17-01-2014, 12:05 PM
(17-01-2014, 10:39 AM)Ben Wrote: I do not know what the utilisation rate of its chartering business is. I guess it must be encouraging enough for them wanting to expand this segment aggressively in the last 3 years. Having a fleet of in house crewboats also has one advantage, its available for sales immediately should someone come knocking on their doors, and in today’s market, vessels available for sales immediately will command a premium. As for its ferry business, there are 10 left. 7 were contracted out to Midef and 3 are laid- up.
OSV market is in an upswing stage now, due to replacement cycle for aging vessels and under order of such vessels from 2009 onwards. This probably explains why chartering rates are raising. I understand that the servicing ratio between oil rig and OSV are at a disparity now. And with oil exploration going further out and deeper into the seas, the need for bigger, faster, more sophisticated and better fuel economy OSV is becoming even more acute. These are traits we can see in its Flex crewboats.

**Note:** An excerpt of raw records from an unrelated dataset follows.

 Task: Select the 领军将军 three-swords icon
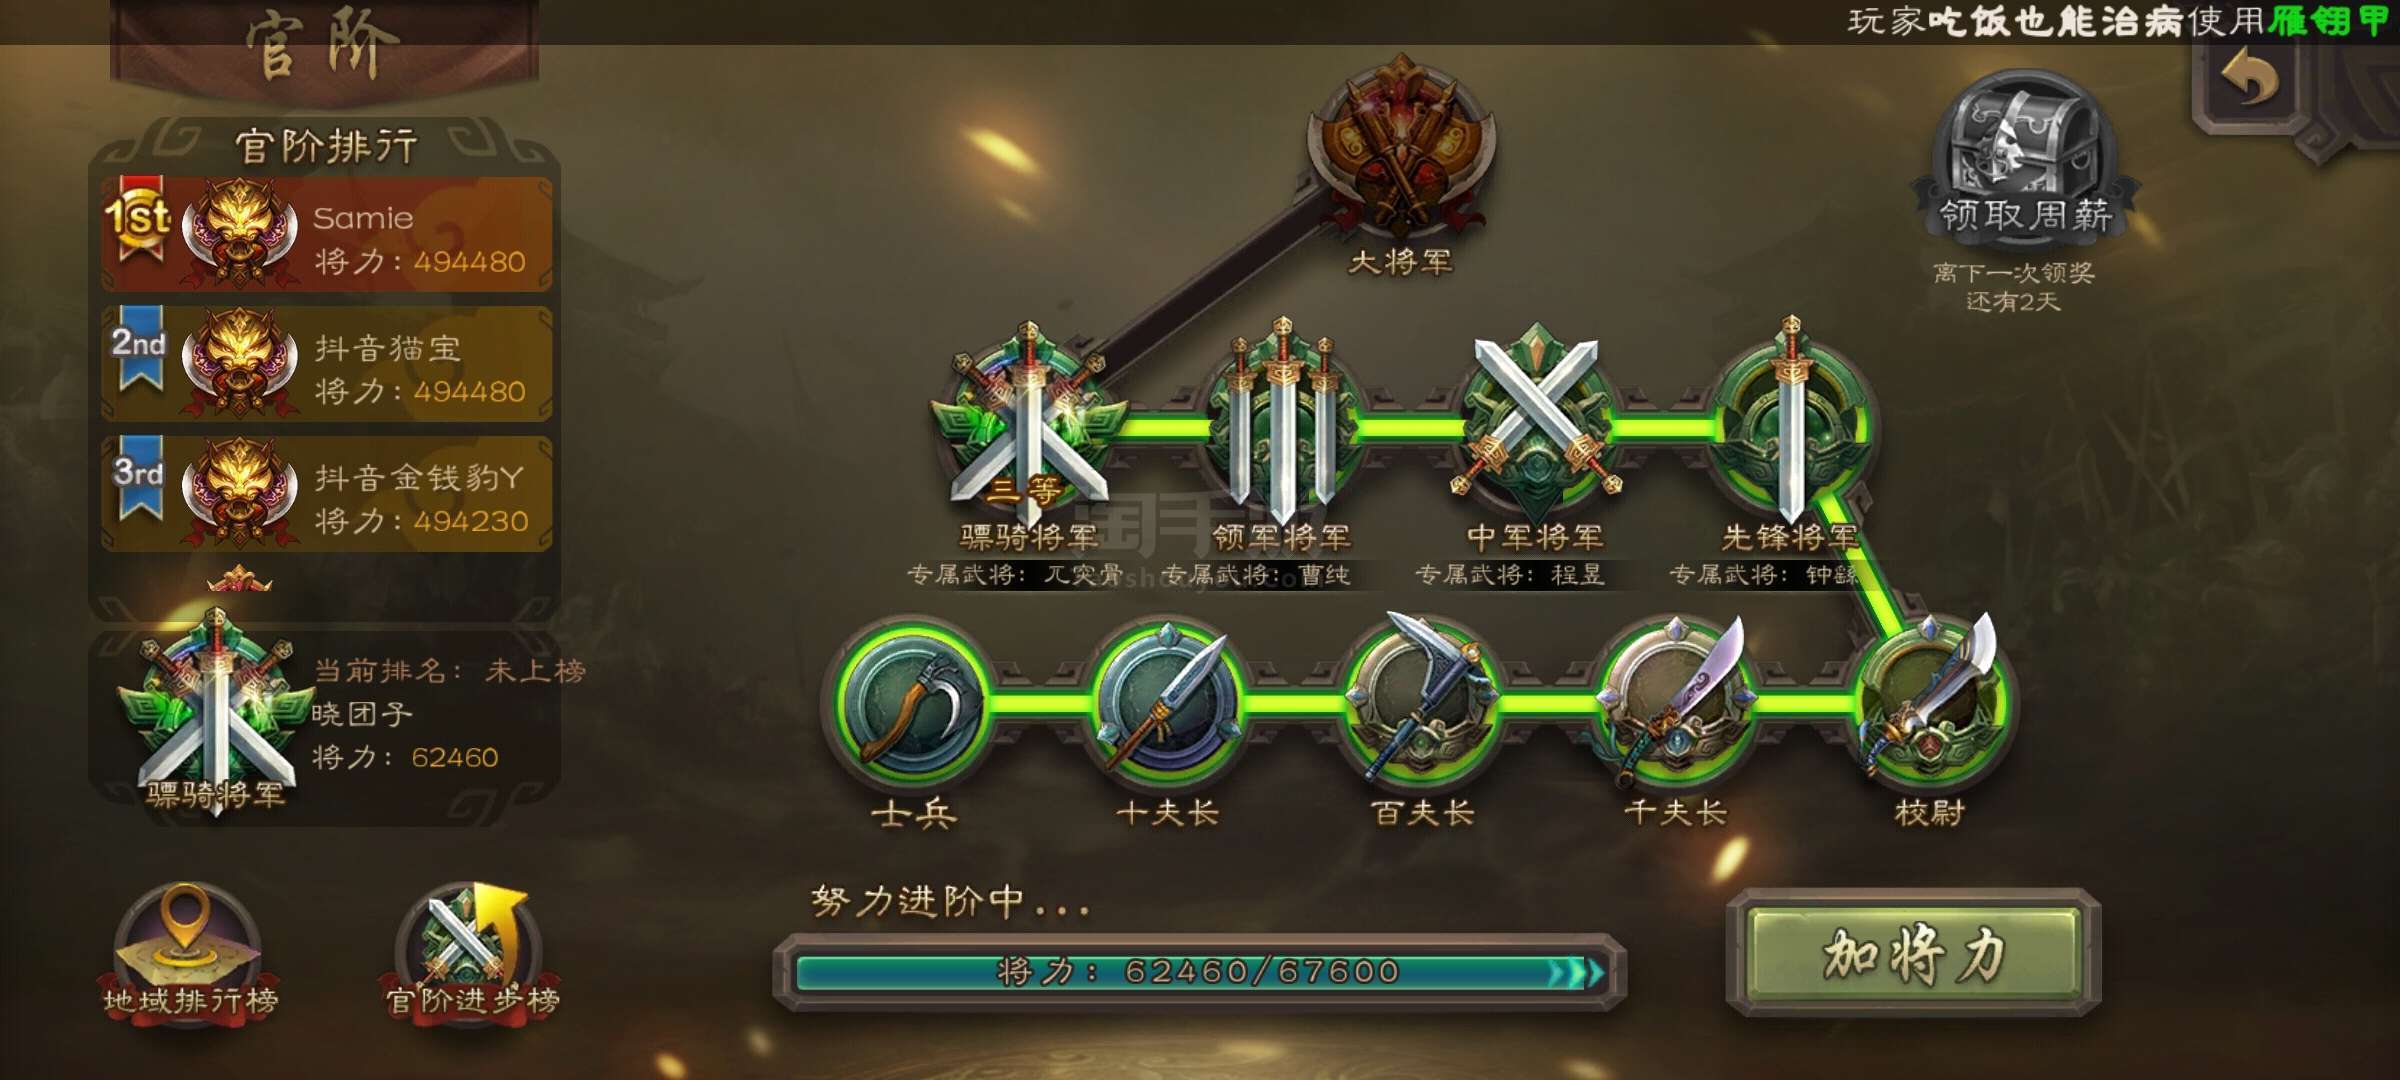click(1282, 422)
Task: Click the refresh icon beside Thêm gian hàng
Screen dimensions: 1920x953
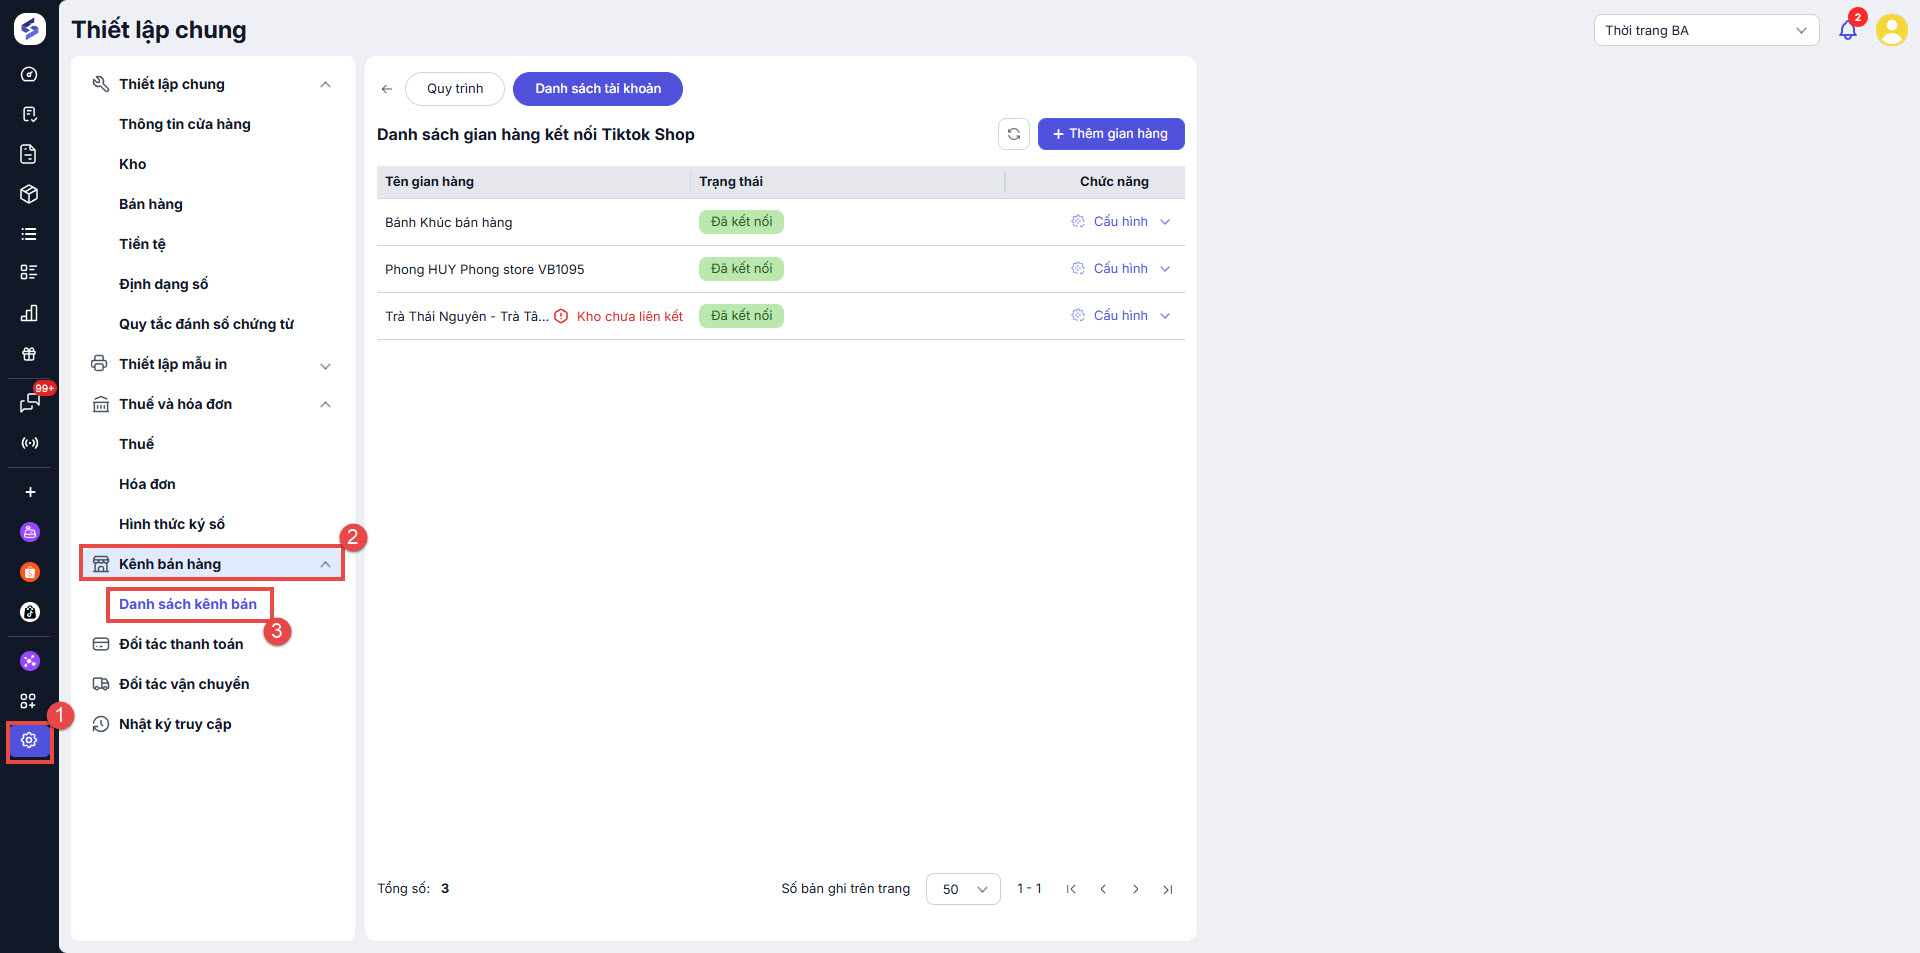Action: pyautogui.click(x=1013, y=134)

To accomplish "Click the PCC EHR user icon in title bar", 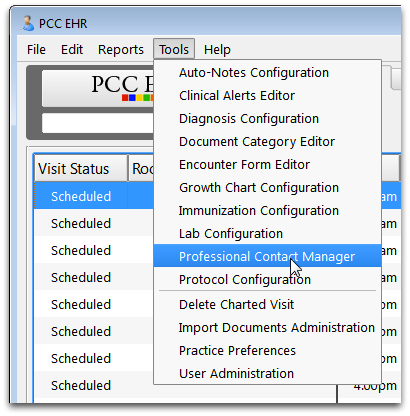I will click(x=28, y=23).
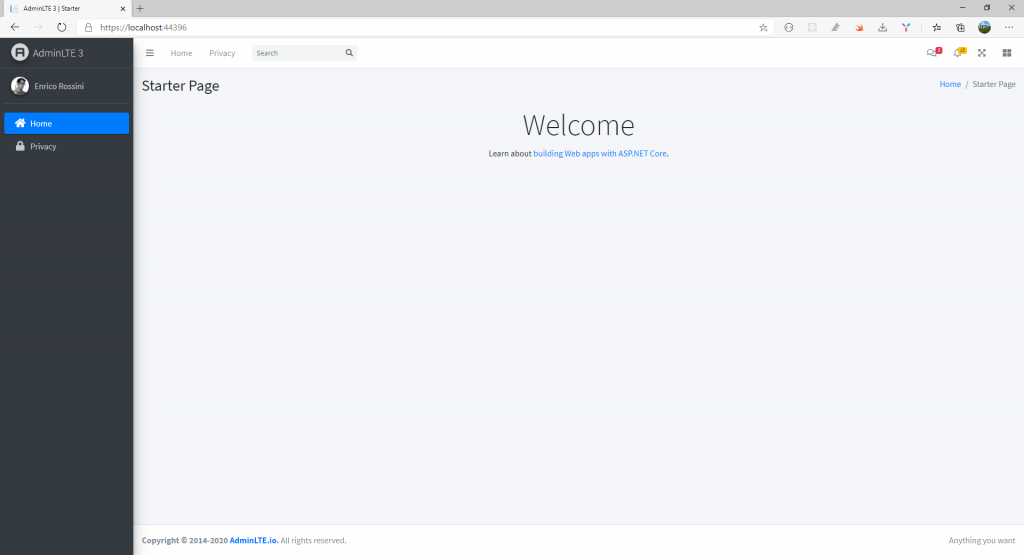The width and height of the screenshot is (1024, 555).
Task: Open the browser settings ellipsis menu
Action: tap(1008, 27)
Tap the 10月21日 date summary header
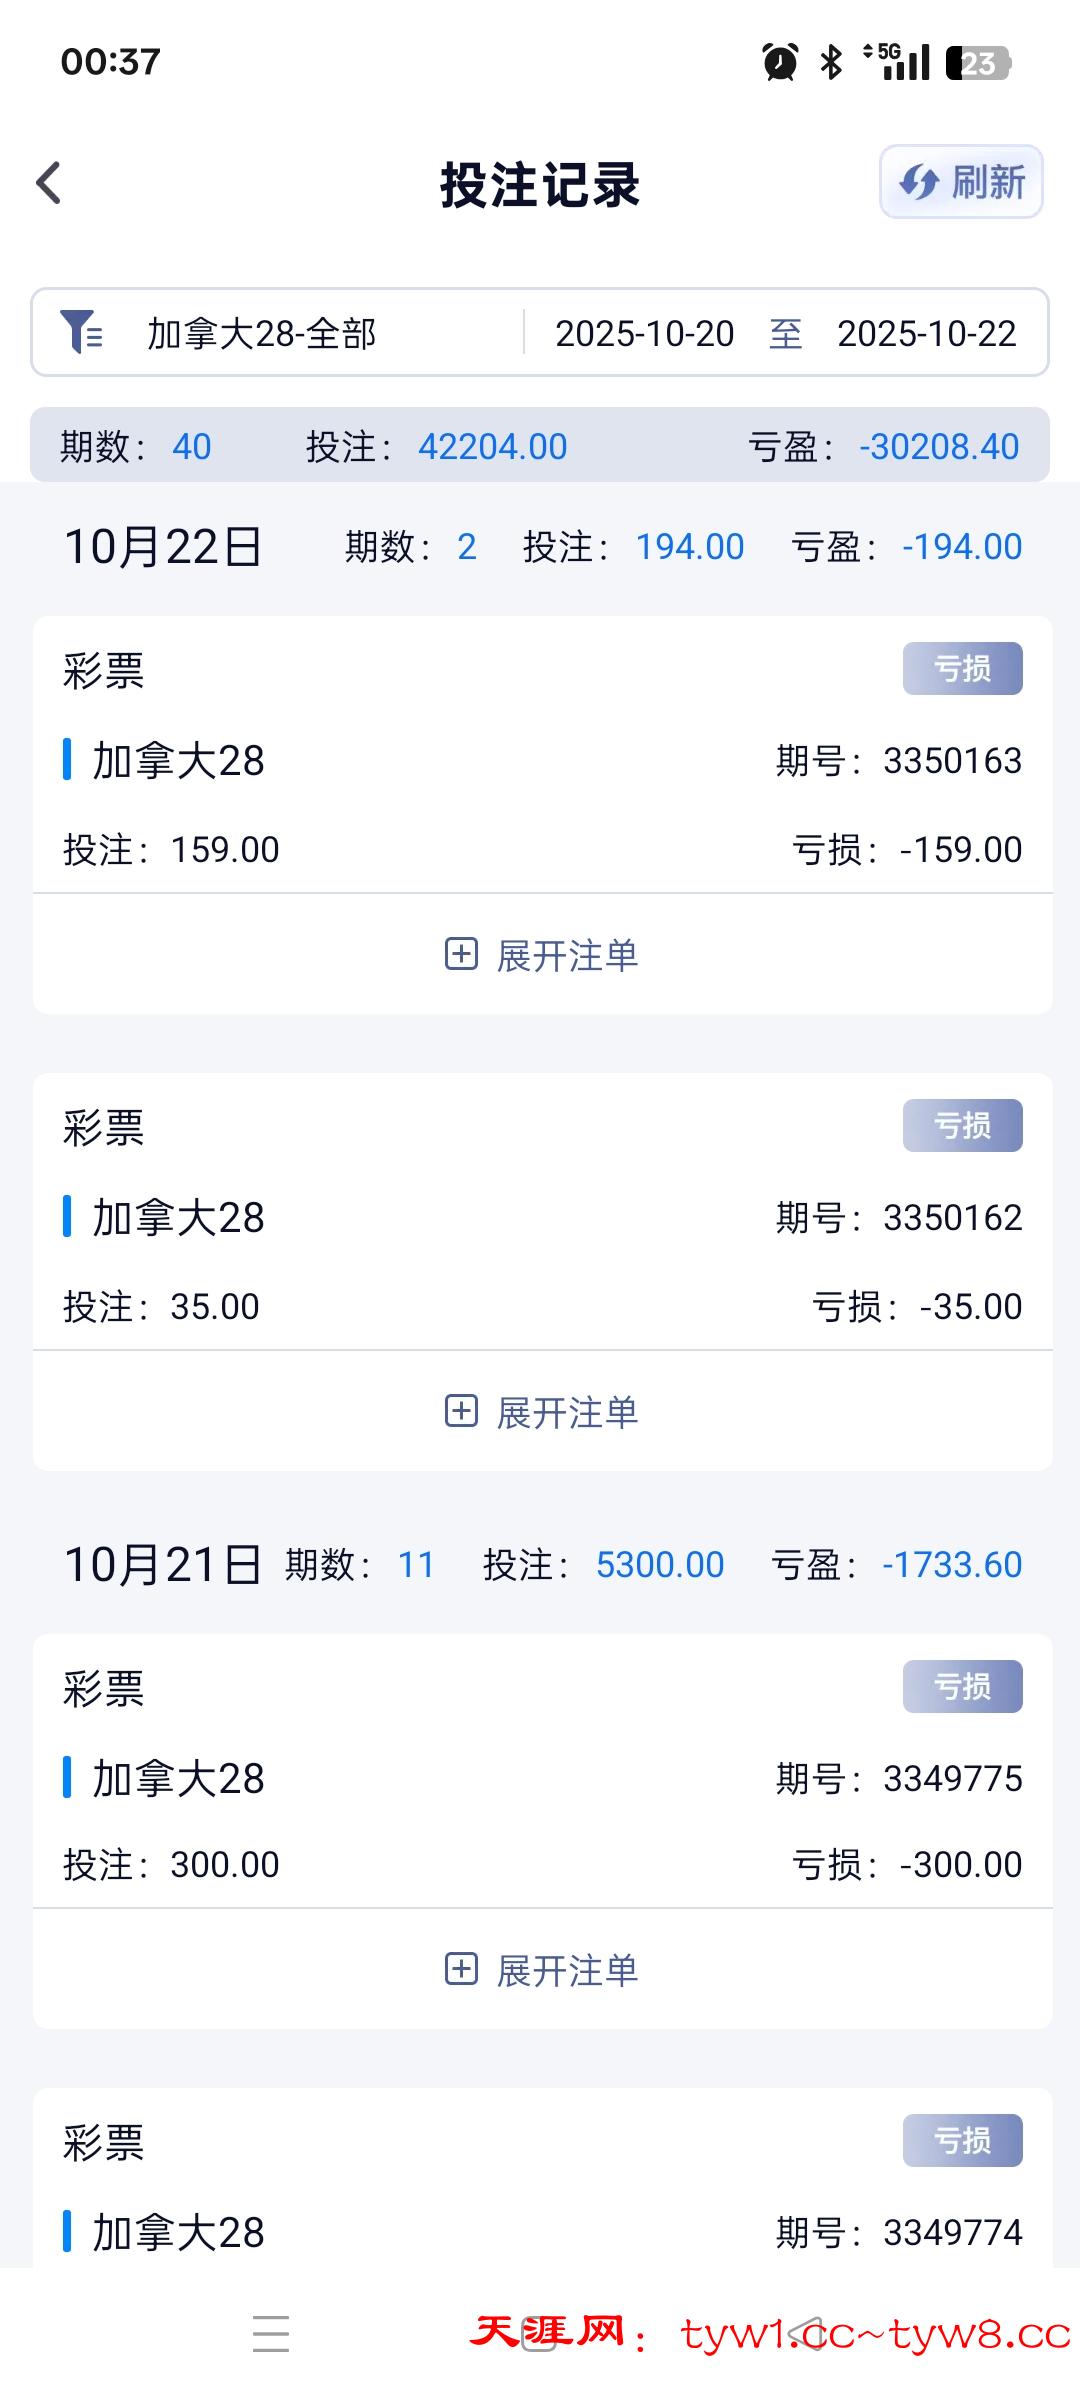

In term of valuation, Penguin is trading at a historical PE of about 7X, and 2014 PE will be even lower with improving performance. Previous mid to high cycle valuation for OSV players is in the range of 10X – 15X. There are still lots of upside potential IMHO.
While i agree that the current valuation is not at all demanding IMO, Penguin is operating in a cyclical industry, right? So when the music stops and the industry goes through the next downcycle, what would then be the acceptable PE? 4X-5X? Would the recurrent income stream that Penguin has been building up in recent years be sustainable/resilent enough in the next downturn?
So does it mean what is cheap now will become just as cheap in the next downcycle? So investors in this type of business have to know when to exit before the music stops?